### WHAT YOU NEED TO DO
From the line containing "The height and width of the screenshot is (650, 1155)." down to the final entry below, restate each line word for word.

### Stored records

========================================================================

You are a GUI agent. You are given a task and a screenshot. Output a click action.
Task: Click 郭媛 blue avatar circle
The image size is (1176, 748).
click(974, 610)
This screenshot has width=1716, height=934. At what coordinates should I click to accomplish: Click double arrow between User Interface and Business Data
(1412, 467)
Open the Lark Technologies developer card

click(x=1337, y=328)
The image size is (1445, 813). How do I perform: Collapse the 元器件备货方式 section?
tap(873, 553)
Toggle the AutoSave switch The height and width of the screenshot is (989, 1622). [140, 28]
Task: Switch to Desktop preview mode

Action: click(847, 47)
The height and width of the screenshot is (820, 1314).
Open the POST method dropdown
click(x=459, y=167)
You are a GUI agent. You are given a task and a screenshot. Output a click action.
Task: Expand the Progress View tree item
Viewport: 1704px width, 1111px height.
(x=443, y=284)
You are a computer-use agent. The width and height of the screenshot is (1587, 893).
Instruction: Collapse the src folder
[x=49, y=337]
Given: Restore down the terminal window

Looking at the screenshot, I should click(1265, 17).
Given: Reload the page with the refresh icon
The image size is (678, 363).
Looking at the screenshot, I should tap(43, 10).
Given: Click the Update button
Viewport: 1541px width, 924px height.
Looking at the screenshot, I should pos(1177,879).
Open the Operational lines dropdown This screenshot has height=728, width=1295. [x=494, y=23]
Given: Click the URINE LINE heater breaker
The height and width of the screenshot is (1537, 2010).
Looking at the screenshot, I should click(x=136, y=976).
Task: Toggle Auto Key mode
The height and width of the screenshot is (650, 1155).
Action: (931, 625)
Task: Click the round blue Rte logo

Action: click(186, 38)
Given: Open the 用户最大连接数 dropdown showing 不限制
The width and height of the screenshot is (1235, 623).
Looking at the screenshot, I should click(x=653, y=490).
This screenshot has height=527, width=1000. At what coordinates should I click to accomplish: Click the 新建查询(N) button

========================================================================

### TASK RESPONSE
The height and width of the screenshot is (650, 1155).
Action: (931, 625)
Task: Click the round blue Rte logo

Action: click(186, 38)
Given: Open the 用户最大连接数 dropdown showing 不限制
The width and height of the screenshot is (1235, 623).
Looking at the screenshot, I should click(x=653, y=490).
This screenshot has height=527, width=1000. At what coordinates should I click to accomplish: Click the 新建查询(N) button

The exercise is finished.